Data extract -

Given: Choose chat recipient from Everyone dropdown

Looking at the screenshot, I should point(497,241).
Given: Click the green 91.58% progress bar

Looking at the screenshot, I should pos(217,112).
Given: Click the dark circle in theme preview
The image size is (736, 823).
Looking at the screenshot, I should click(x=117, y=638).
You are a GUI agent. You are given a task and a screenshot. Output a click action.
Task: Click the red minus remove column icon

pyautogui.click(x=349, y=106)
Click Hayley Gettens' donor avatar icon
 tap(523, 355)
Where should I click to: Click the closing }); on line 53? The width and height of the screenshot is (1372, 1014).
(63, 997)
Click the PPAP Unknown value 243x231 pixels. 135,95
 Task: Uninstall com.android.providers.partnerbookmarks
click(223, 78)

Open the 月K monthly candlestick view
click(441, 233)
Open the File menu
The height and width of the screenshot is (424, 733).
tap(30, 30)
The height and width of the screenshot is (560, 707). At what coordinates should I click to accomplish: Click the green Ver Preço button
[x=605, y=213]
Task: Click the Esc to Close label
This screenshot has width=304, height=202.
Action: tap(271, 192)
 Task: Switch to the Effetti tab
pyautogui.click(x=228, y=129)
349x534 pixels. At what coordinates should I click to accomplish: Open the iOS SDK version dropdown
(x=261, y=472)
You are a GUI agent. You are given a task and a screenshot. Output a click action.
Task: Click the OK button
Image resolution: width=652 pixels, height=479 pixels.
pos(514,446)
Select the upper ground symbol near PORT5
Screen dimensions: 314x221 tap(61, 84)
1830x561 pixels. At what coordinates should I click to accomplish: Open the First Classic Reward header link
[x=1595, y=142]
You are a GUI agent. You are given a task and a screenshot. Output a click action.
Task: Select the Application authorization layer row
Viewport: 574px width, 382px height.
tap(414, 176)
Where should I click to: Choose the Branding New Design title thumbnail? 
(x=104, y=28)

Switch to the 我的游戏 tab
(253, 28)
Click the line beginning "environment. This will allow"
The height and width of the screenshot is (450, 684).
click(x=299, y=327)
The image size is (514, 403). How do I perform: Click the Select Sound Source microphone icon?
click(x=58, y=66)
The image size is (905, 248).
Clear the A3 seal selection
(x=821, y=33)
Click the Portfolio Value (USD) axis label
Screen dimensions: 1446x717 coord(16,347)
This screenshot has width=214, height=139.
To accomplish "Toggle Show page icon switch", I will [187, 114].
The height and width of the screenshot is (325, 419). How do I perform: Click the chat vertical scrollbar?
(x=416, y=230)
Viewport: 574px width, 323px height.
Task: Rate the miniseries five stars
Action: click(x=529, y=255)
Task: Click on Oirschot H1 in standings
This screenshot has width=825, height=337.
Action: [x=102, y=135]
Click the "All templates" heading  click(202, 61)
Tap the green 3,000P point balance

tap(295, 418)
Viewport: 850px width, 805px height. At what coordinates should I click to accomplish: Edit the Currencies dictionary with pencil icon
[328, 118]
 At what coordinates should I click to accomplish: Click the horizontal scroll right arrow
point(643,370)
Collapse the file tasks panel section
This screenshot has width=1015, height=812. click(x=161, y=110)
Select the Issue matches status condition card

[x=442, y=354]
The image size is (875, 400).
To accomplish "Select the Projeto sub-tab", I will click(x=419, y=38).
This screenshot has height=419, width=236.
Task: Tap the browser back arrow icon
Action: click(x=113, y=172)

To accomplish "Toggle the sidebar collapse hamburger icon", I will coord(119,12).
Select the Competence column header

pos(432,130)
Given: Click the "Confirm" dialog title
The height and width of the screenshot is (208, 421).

Work required -
A faithful copy of the whole listing is needed.

Result of the task -
Given: Choose chat recipient from Everyone dropdown

Looking at the screenshot, I should point(497,241).
Given: Click the green 91.58% progress bar

Looking at the screenshot, I should pos(217,112).
Given: Click the dark circle in theme preview
The image size is (736, 823).
Looking at the screenshot, I should click(x=117, y=638).
You are a GUI agent. You are given a task and a screenshot. Output a click action.
Task: Click the red minus remove column icon

pyautogui.click(x=349, y=106)
Click Hayley Gettens' donor avatar icon
 tap(523, 355)
Where should I click to: Click the closing }); on line 53? The width and height of the screenshot is (1372, 1014).
(63, 997)
Click the PPAP Unknown value 243x231 pixels. 135,95
 Task: Uninstall com.android.providers.partnerbookmarks
click(223, 78)

Open the 月K monthly candlestick view
click(441, 233)
Open the File menu
The height and width of the screenshot is (424, 733).
tap(30, 30)
The height and width of the screenshot is (560, 707). At what coordinates should I click to accomplish: Click the green Ver Preço button
[x=605, y=213]
Task: Click the Esc to Close label
This screenshot has width=304, height=202.
Action: tap(271, 192)
 Task: Switch to the Effetti tab
pyautogui.click(x=228, y=129)
349x534 pixels. At what coordinates should I click to accomplish: Open the iOS SDK version dropdown
(x=261, y=472)
You are a GUI agent. You are given a task and a screenshot. Output a click action.
Task: Click the OK button
Image resolution: width=652 pixels, height=479 pixels.
pos(514,446)
Select the upper ground symbol near PORT5
Screen dimensions: 314x221 tap(61, 84)
1830x561 pixels. At what coordinates should I click to accomplish: Open the First Classic Reward header link
[x=1595, y=142]
You are a GUI agent. You are given a task and a screenshot. Output a click action.
Task: Select the Application authorization layer row
Viewport: 574px width, 382px height.
tap(414, 176)
Where should I click to: Choose the Branding New Design title thumbnail? 
(x=104, y=28)

Switch to the 我的游戏 tab
(253, 28)
Click the line beginning "environment. This will allow"
The height and width of the screenshot is (450, 684).
click(x=299, y=327)
The image size is (514, 403). How do I perform: Click the Select Sound Source microphone icon?
click(x=58, y=66)
The image size is (905, 248).
Clear the A3 seal selection
(x=821, y=33)
Click the Portfolio Value (USD) axis label
Screen dimensions: 1446x717 coord(16,347)
This screenshot has width=214, height=139.
To accomplish "Toggle Show page icon switch", I will [187, 114].
The height and width of the screenshot is (325, 419). How do I perform: Click the chat vertical scrollbar?
(x=416, y=230)
Viewport: 574px width, 323px height.
Task: Rate the miniseries five stars
Action: click(x=529, y=255)
Task: Click on Oirschot H1 in standings
This screenshot has width=825, height=337.
Action: [x=102, y=135]
Click the "All templates" heading  click(202, 61)
Tap the green 3,000P point balance

tap(295, 418)
Viewport: 850px width, 805px height. At what coordinates should I click to accomplish: Edit the Currencies dictionary with pencil icon
[328, 118]
 At what coordinates should I click to accomplish: Click the horizontal scroll right arrow
point(643,370)
Collapse the file tasks panel section
This screenshot has width=1015, height=812. click(x=161, y=110)
Select the Issue matches status condition card

[x=442, y=354]
The image size is (875, 400).
To accomplish "Select the Projeto sub-tab", I will click(x=419, y=38).
This screenshot has height=419, width=236.
Task: Tap the browser back arrow icon
Action: click(x=113, y=172)

To accomplish "Toggle the sidebar collapse hamburger icon", I will coord(119,12).
Select the Competence column header

pos(432,130)
Given: Click the "Confirm" dialog title
The height and width of the screenshot is (208, 421).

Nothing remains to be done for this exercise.